Le groupe veut passer d'une croissance annuelle moyenne dans les renouvelables de 3 GW actuellement "à 4 GW entre 2022 et 2025, puis à 6 GW entre 2026 et 2030", a-t-il indiqué dans un communiqué. Il devrait ainsi disposer d'une capacité totale installée de 50 GW en 2025 et 80 GW en 2030, contre 31 GW (détenus à 100 %) aujourd'hui.

"Nous repositionnons Engie pour être en capacité de saisir les importantes opportunités de croissance sur nos marchés", a souligné la directrice générale Catherine MacGregor, qui a pris ses fonctions en début d'année.

Le groupe dévoile ces nouveaux objectifs à l'heure où d'importants concurrents issus de l'activité pétrolière, comme Shell ou Total, se mettent aussi à investir massivement dans l'éolien ou le solaire.

Engie annonce au passage s'engager sur un objectif "net zéro carbone" à l'horizon 2045 sur tous les scopes, c'est-à-dire en prenant aussi en compte les effets indirects de son activité.

Outre les renouvelables et les solutions énergétiques (réseaux urbains de chaud et de froid, production décentralisée d'énergies...), Engie va continuer de s'appuyer sur les infrastructures (comme les réseaux de transport de gaz) et la production thermique (centrales à gaz).

En revanche, le groupe compte se séparer à terme d'une bonne partie de ses activités de services, renommées "Bright", une intention qu'il avait déjà annoncée.

"La mise en place d'une gestion indépendante de 'Bright' au sein d'Engie au 1er juillet 2021 est une priorité", réaffirme-t-il.

Sont concernées des activités d'installations électriques, chauffage, ventilation et climatisation ainsi que les services liés à l'information et la communication. Le périmètre représente 12 à 13 milliards d'euros et 74 000 salariés, dont 28 000 en France.

Fin de Doel 3 et Tihange 2

Sur la période 2021-2023, Engie indique viser au total 9 à 10 milliards d'euros de cessions, ainsi que des investissements de croissance de 15 à 16 milliards d'euros (dont 40-45 % pour les renouvelables), a-t-il précisé mardi.

L'ex GDF Suez s'est lancé depuis plusieurs années dans une profonde mutation et se veut un champion de la transition énergétique.

Il s'était engagé en février à sortir du charbon, très polluant et émetteur de carbone, en Europe d'ici 2025 et dans le monde d'ici 2027.

Engie précise mardi privilégier les options de sortie dans l'ordre suivant : fermeture, conversion et cession.
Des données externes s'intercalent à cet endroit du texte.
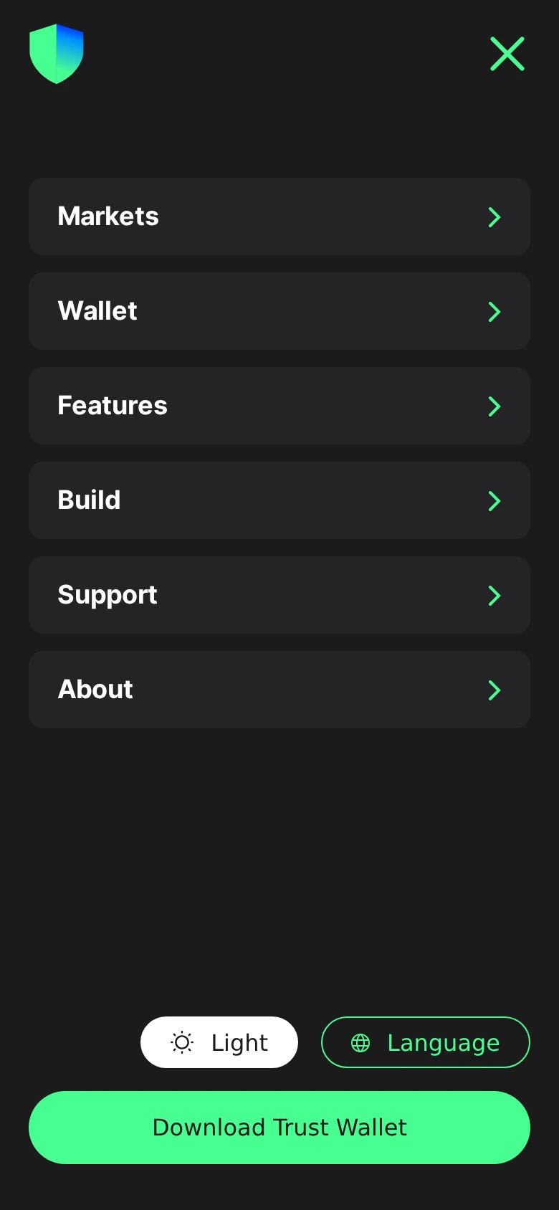Open the Markets menu item
This screenshot has height=1210, width=559.
pos(280,216)
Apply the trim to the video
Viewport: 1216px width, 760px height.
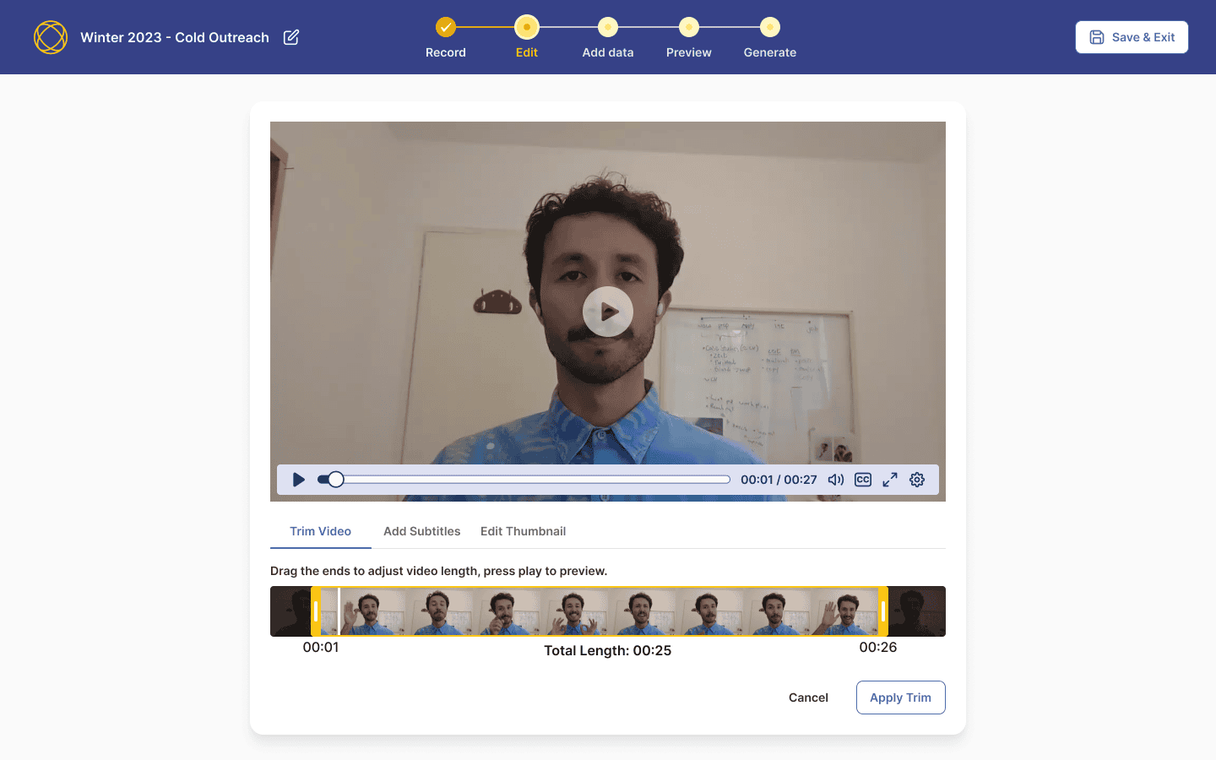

Cette dernière option, très critiquée par les ONG car synonyme de poursuite de l'activité polluante, "n'est envisagée que dans les cas où les autres options ne sont pas possibles".

Le groupe a aussi déjà acté la sortie progressive du nucléaire en Belgique, où il exploite sept réacteurs. Il prévoit de commencer par la fermeture de Doel 3 en octobre 2022 puis celle de Tihange 2 en février 2023, a-t-il détaillé.

Résultats en hausse

Outre ces annonces stratégiques très attendues, Engie a aussi publié mardi des résultats en hausse pour le premier trimestre et confirmé ses objectifs annuels.

Son chiffre d'affaires a avancé de 2,3 % à 16,9 milliards d'euros, son excédent brut d'exploitation (Ebitda) progressant de 5,3 % à 3,2 milliards d'euros, grâce notamment à une meilleure disponibilité du nucléaire belge et des prix de l'électricité plus élevés en Europe.

Ces nouvelles étaient bien accueillies à la Bourse de Paris, où l'action Engie prenait 3,10% à 13,11 euros vers 09H50, dans un marché en hausse de 0,44%.

Rappelons qu'une décision finale concernant la prolongation de Doel 4 et Tihange 3 sera prise, en novembre prochain, par le gouvernement fédéral. Or Engie a fait savoir à de nombreuses reprises qu'une décision de prolongation aurait dû intervenir pour la fin 2020. Sans quoi, les centrales nucléaires risquent de ne pas être prêtes à produire pour l'hiver 2025-2026 si elles devaient finalement être prolongées. Comment réagira le groupe français si les autorités belges décident finalement en novembre 2021 de prolonger les deux réacteurs? "Notre décision n'a pas changé, a répondu Catherine MacGregor. En février, nous avions dit que notre scénario de travail était qu'il n'y aurait pas de prolongation. Nous sommes maintenant en mai. Plus le temps avance, plus la probabilité d'une prolongation du nucléaire baisse".